Quando digo isto, estou falando das práticas escusas de barganha com os partidos e os congressistas, mas principalmente da política econômica e da implementação das reformas estruturais. Lula e Dilma receberam um país imbricado com ordenamentos estruturais conservadores e elitistas, e dessa mesma forma entregaram o país. Implementaram uma série de políticas distributivas da renda e democratizadora do acesso a serviços essenciais, mas não mexeram nas macroestruturas – não descartelizaram a economia, não promoveram a reforma política, não democratizaram a comunicação, não mexeram na estrutura tributária, não radicalizaram na reforma agrária, não intervieram no direito de posse de propriedades urbanas, não entraram na questão do direito de herança.

Não, meus caros, não estou negando os avanços dos últimos anos, principalmente na área social, na distribuição de renda e na criação de uma estrutura nunca vista de defesa de direitos das minorias.

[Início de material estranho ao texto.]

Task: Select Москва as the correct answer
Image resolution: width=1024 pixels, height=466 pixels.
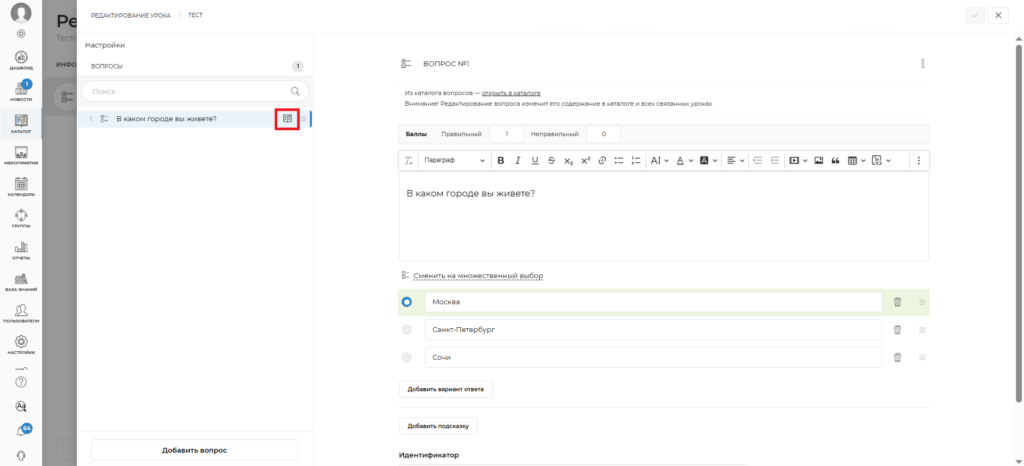Action: 407,302
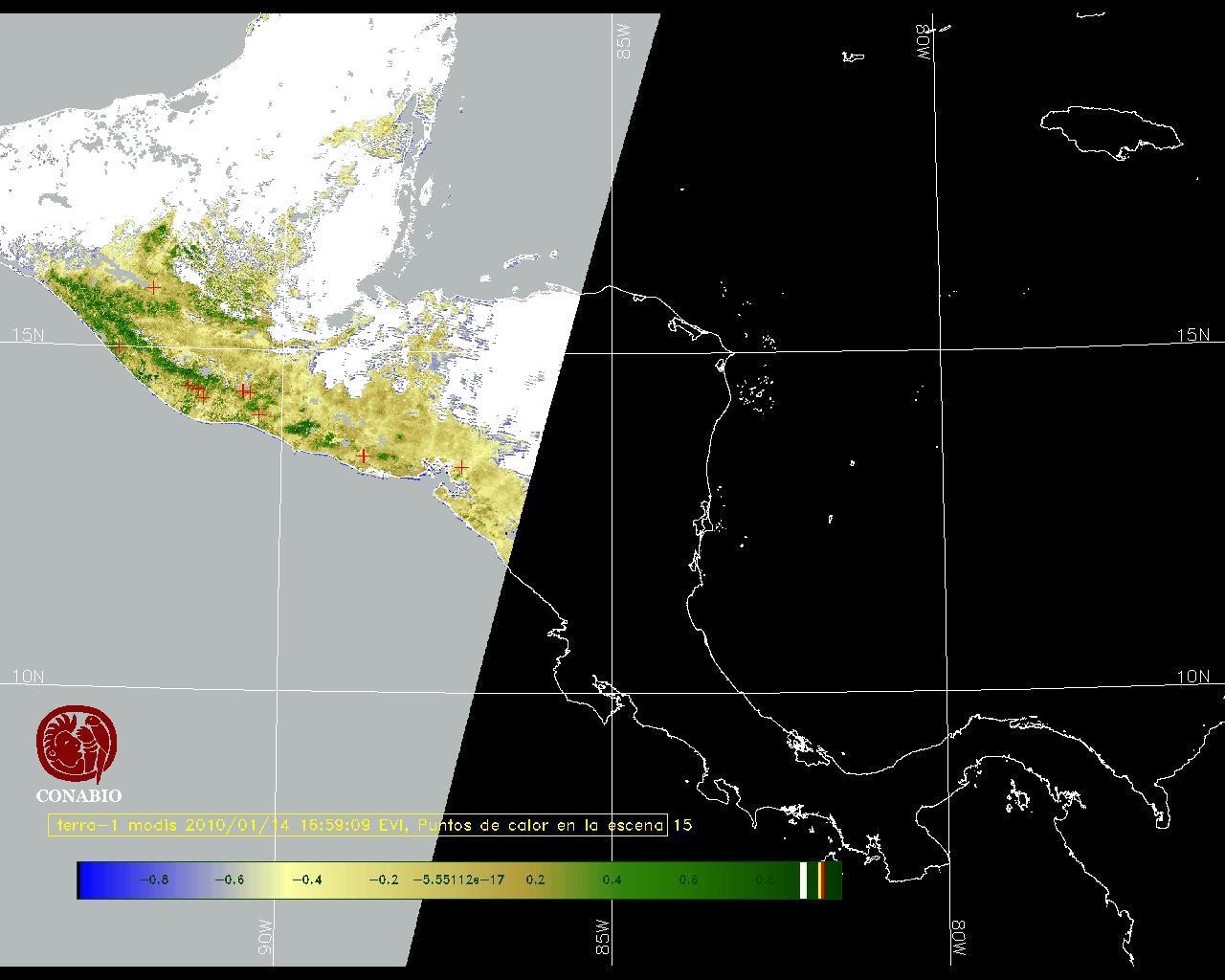Click the westernmost red hotspot cross on the coast

118,345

O que digo é que não existe governo de esquerda sem que se coloque em prática princípios de esquerda em campos fundamentais. Não basta subir do pedestal do Bolsa Família, do Minha Casa, Minha Vida, do Programa de Erradicação do Trabalho Infantil, do Luz para Todos, do Educação de Jovens e Adultos e do Universidade para Todos – ProUni, para bater no peito e dizer orgulhosamente que se faz um governo de esquerda. Sim, são todos programas sociais importantíssimos, agora desmontados por Temer. O que digo é que, para se fazer um governo de esquerda é preciso também, e principalmente, reformar a macroestrutura política, combater privilégios, promover a distribuição de renda de maneira estrutural, intervir no direito de propriedade e modificar a regulamentação de uma série de setores econômicos, entre eles a comunicação.

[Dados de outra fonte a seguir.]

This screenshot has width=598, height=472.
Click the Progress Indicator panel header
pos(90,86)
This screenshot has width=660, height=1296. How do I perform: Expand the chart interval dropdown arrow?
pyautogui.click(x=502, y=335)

Portanto, o que fica de mais importante da condenação de Lula é que a elite conservadora e seus representantes no Congresso e na Justiça não aceitam nem mesmo o arremedo de esquerda que foram os governos Lula e Dilma. Mais cedo ou mais tarde, eles cassam e condenam de maneira implacável, e voltam tudo para o que sempre foi. Não fosse político o objetivo da condenação de Lula, não fosse seu julgamento iminentemente político, Fernando Henrique Cardoso também já teria sido, a muito, investigado, julgado e condenado pela posse do luxuoso apartamento na Avenue Foch, o endereço mais chique e caro de Paris, e pelo maior escândalo de corrupção já acontecido na história do país, das contas CC5 do Banestado, pelas quais foram enviados para o exterior os bilhões de propina pagas durante o programa de privatizações do governo tucano.

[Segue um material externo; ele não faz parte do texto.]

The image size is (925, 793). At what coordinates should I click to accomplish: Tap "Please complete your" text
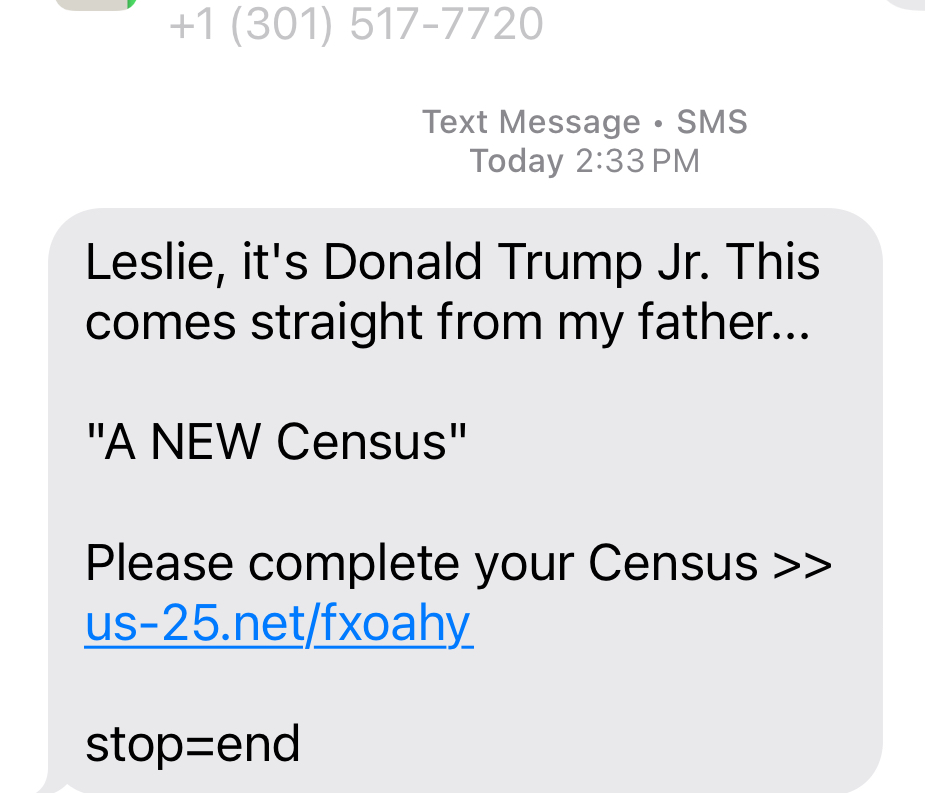[329, 564]
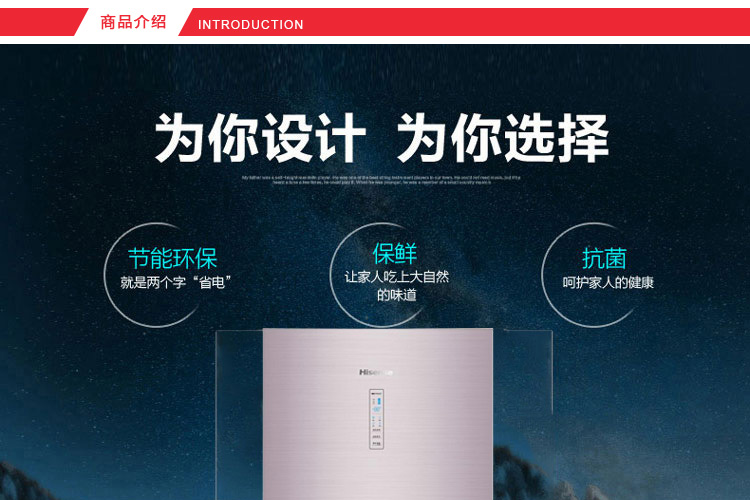Click the translucent panel left of refrigerator
750x500 pixels.
click(239, 415)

Sim, meus caros, o Brasil é um país de dois pesos e duas medidas. Para o Banestado, também investigado pelo juiz Sérgio Moro, não houve resultado ou condenação. FHC pode desfrutar de sua confortável fazenda em Buritis e do luxuoso apartamento de Paris. Para Lula, a condenação, sem provas, por um pequeno apartamento na decadente Guarujá, e mais processo pelo sítio dos pedalinhos.

Que fique a lição: governo de esquerda só deve negociar e fazer concessões junto às forças progressistas, republicanas e democráticas, seja no Congresso, junto aos partidos e à sociedade civil organizada. Não se dorme com o inimigo, nem se negocia princípios. Não se cria um monstro que pode te engolir.